When is the right time to stop breastfeeding?

To celebrate World Breastfeeding Week, we ask breastfeeding expert, Clare Byam-Cook, about when you should stop breastfeeding and if you or baby should make the decision…

The decision about when to stop breastfeeding should be a combination of what is best for you and what is best for your baby – not necessarily in that order!

When should you stop breastfeeding?

If your baby is thriving and enjoying breastfeeding, it makes sense to continue for as long as that proves to be the case and let her decide when is the right time to stop. But in the reality of the modern world, this may not be an option, particularly if you have to go back to work.

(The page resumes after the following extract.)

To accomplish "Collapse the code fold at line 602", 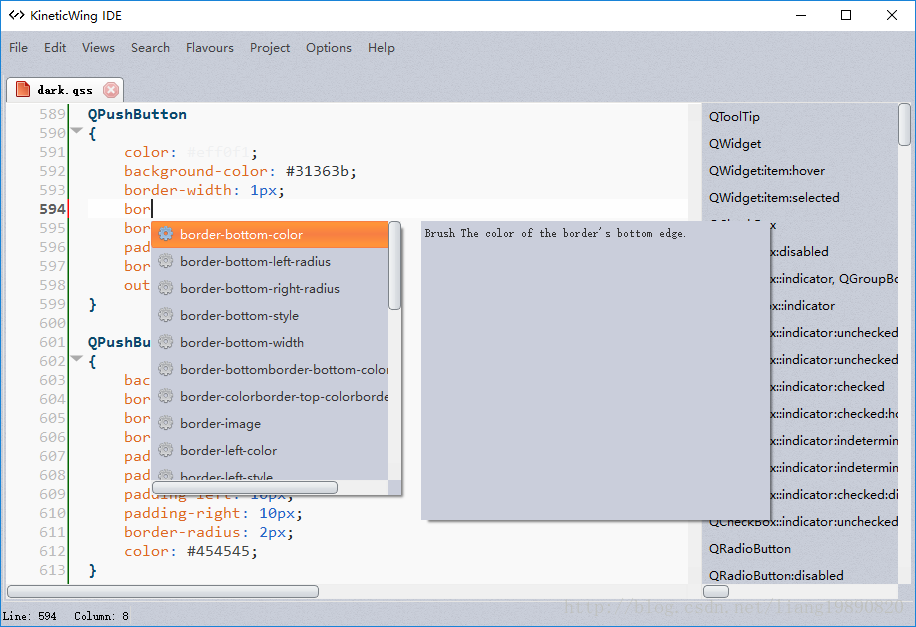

You might be able to continue to give your baby breast milk if you are able to express during the working day so your baby can be given this milk by bottle.

If breastfeeding is going well, it would be great if you can reach the government’s recommendation of a minimum of six months, and anything longer is a bonus.

Breastfeeding not going well?

If breastfeeding is going really badly and no health professional has been able to resolve your issues (for example, these may include sore nipples, low milk supply, poor weight gain, baby feeding badly from the breast even though you have plenty of milk, baby is frequently unsettled or sleeping badly) you should not feel bad or a failure if you decide to stop breastfeeding.

Introducing a bottle after breastfeeding…

I think it’s important to introduce your baby to a bottle (hopefully containing expressed milk rather than formula) fairly early on – I suggest by six weeks – to ensure that she will be happy to be bottle-fed when the time comes to stop breastfeeding.

It is also a useful thing to do just to give you a little more flexibility. For example, perhaps you need to take medication that isn’t compatible with breastfeeding, or you want to build up your milk supply, or maybe let your partner help with the night feeds. Or even have a night out without worrying about breastfeeding that evening!

If you don’t introduce a bottle at this stage, it may come as a shock when you need to stop (because you are going back to work, for example) and you then find your baby refuses point blank to take anything at all from a bottle. This can be incredibly stressful for both you and your baby, and is best avoided at all costs.

READ MORE: 10 foods to eat while breastfeeding 

Tips for feeding a breastfed baby from a bottle…

If you find yourself in a situation where baby won’t take a bottle, there are things you can do to help…

• Set aside a 24-hour period to tackle the problem.

• Don’t give her anything to eat or drink for three to four hours – she must be hungry enough to want to feed.

• Have a variety of bottles and teats available to see which suits her best.

• Try using a fast-flow teat – MAM 6+ teats are my choice.

• Sit her upright on your lap so she doesn’t choke if the milk flows too fast.

• Get someone to distract her with a rattle or toy so she focuses on them, rather than the bottle.

• Have confidence that she will eventually learn.

Note that if you are willing and able to carry on breastfeeding until she is a year old, she will be old enough to bypass bottles altogether and have all her feeds from a sippy cup.